After a quick search, I found a solution explaining that it’s based on Chrome (nothing new here), and that as such OBS can only see it if hardware acceleration is disabled. That came a bit as a surprise to me, as obviously games use hardware acceleration and can be capture, but why not.
They also said Game Capture would still not work (gah!) and that Display Capture should be used instead. Now that’s a real bummer, because display capture means it needs to be cropped in order to show just the part that I want (notably, not the taskbar), and also it means that you have to be careful about everything that might get on your screen… much less convenient than capturing a specific program.

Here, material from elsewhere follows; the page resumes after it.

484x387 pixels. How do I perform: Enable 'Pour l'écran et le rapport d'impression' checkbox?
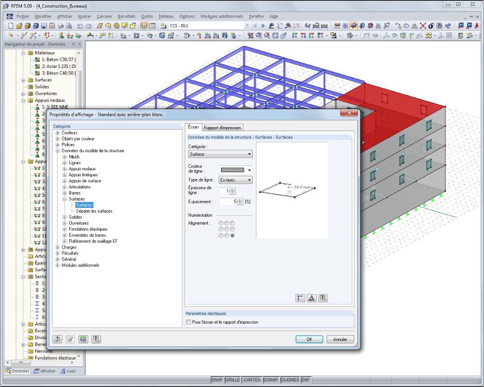[x=188, y=322]
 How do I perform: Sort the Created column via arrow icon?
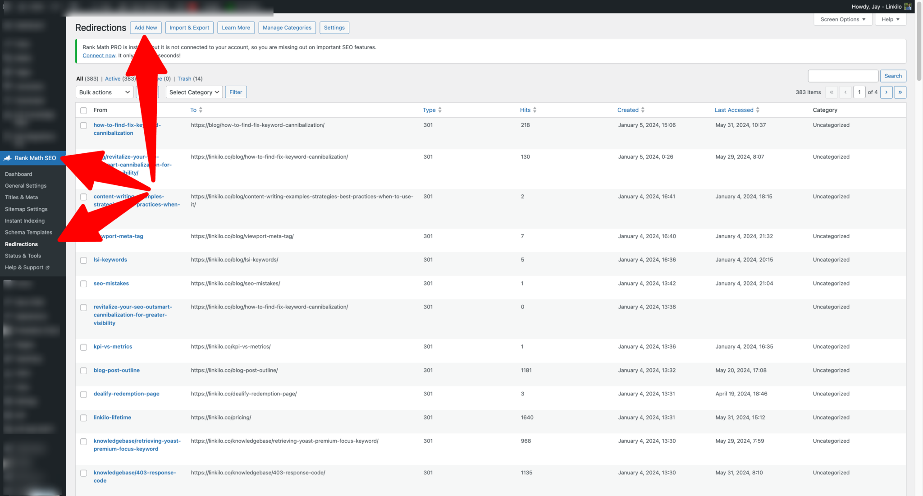coord(643,110)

Indeed Game Capture doesn’t work (I tried). Eventually, I tried using Window Capture and… it worked. It still needs to be resized/cropped a bit if you don’t use a window that matches your target video resolution (unless you don’t mind some blank space), but that’s still way more convenient than Display Capture IMO.
Recap:
- Start Visual Studio Code with the
--disable-gpu
argument (I’d recommend editing your shortcut, no hardware acceleration is theoretically slower, but I didn’t really notice any difference) - In OBS, use Window Capture to target your Visual Studio Code window
VSCode is quite nice to record, makes for good videos.
If you’re running a recent Windows 10 build (1903 or newer) and OBS version (25.0 or newer iirc), you should be able to use window capture with hardware accelerated windows as well these days via Windows Graphics Capture.